TechRadar reports on the major issue which originates in a piece of server software called Bind. Although most people will never have heard of it, Bind is used by the majority of Linux-based DNS servers to translate addresses such as “digitaljournal.com” into the actual numerical IP address of the physical servers hosting the site.
Bind is one of the oldest and most widespread software components used as the infrastructure of the Internet so any issue found in it has to be taken seriously. Its correct operation is essential for the Internet to remain functional but last week’s discovery of a gaping flaw in Bind’s little-used TKEY program has opened the floodgates to attacks.
As Ars Technica reports, a hacker can crash the domain name servers that Bind controls by using a single command, preventing web addresses from being routed to the correct servers. An attacker could choose whether to leave everything shut down — completely destroying the Internet — or could redirect legitimate traffic to their own web servers, serving up some malicious software instead of the expected webpage.

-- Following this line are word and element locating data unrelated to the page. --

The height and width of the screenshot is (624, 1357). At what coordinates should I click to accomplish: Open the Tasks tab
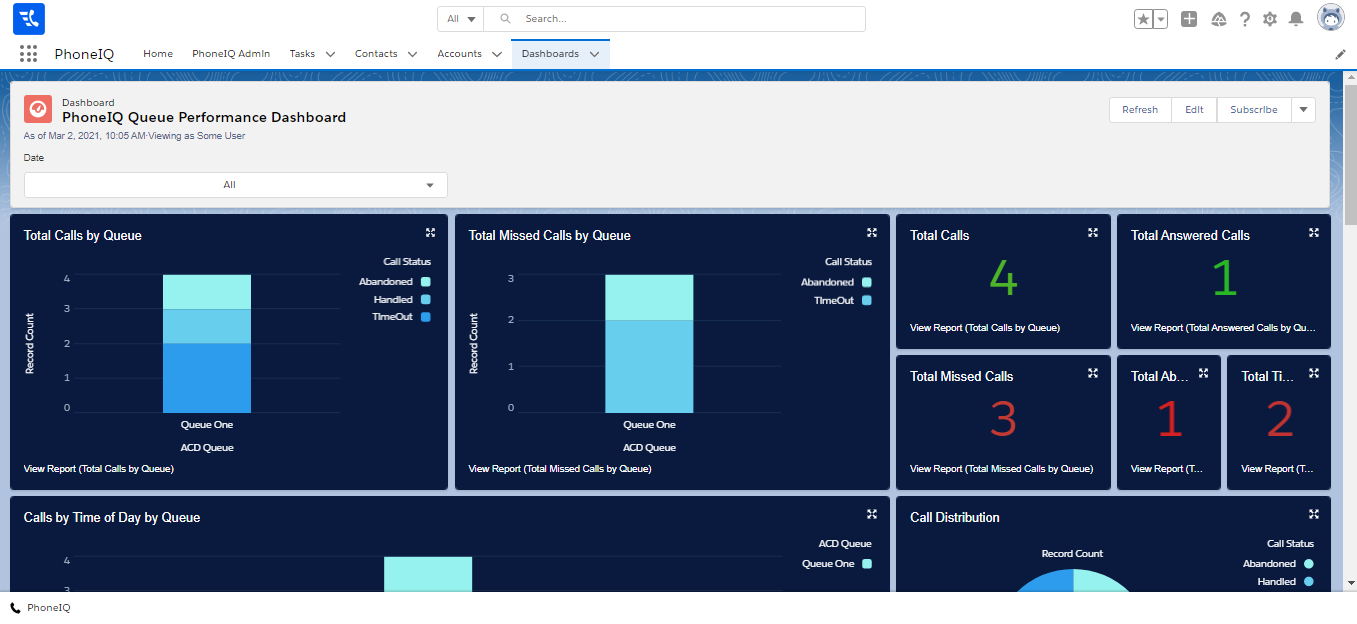(302, 54)
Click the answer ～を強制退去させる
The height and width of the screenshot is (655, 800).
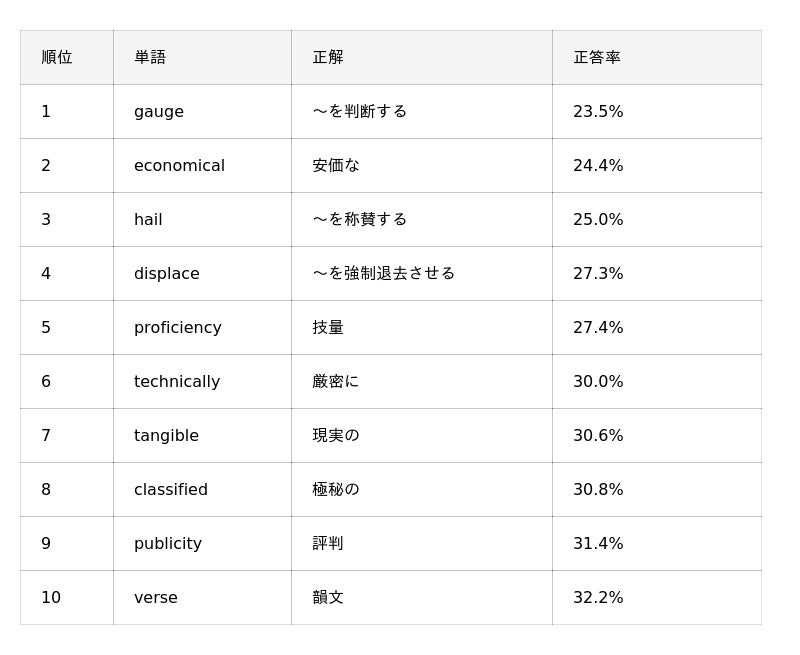pyautogui.click(x=383, y=273)
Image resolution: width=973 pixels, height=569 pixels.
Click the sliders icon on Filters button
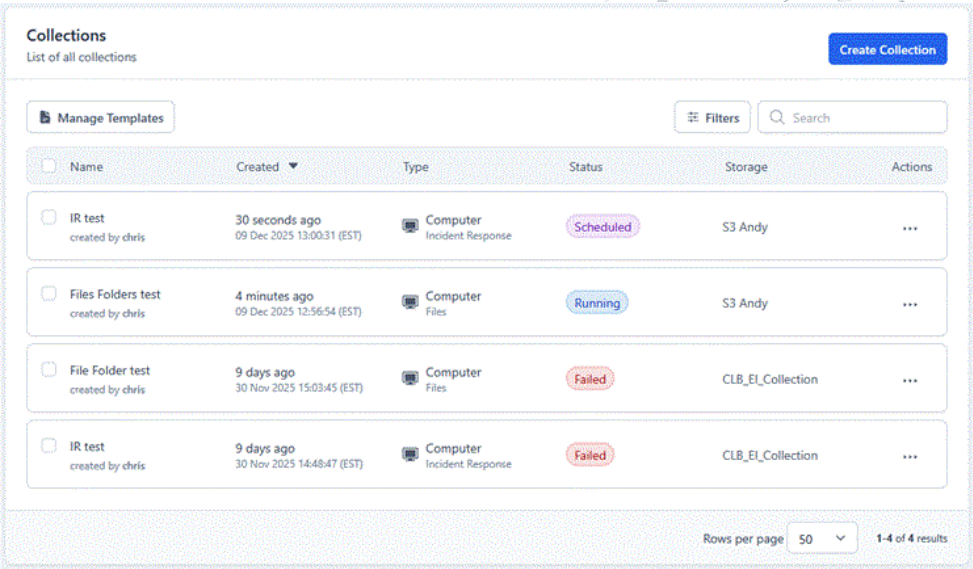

Daniel Cid, founder and CTO of security research firm Sucuri, wrote in a blogpost that the attacks were already beginning. He said: “We can confirm that the attacks have begun. DNS is one of the most critical parts of the Internet infrastructure, so having your DNS go down also means your email, HTTP and all other services will be unavailable.”
An update for Bind that patches the issue is already available but not widely installed. It has to be manually applied and cannot be automatically downloaded so it may take a while before all affected systems are secured.
Many server administrators are likely to leave their systems unprotected for some time, either due to lack of awareness or because installing the update requires a restart of all DNS servers under Bind’s control. This could lead to downtime during which a website would be inaccessible but is a much better alternative to allowing hackers to take complete control.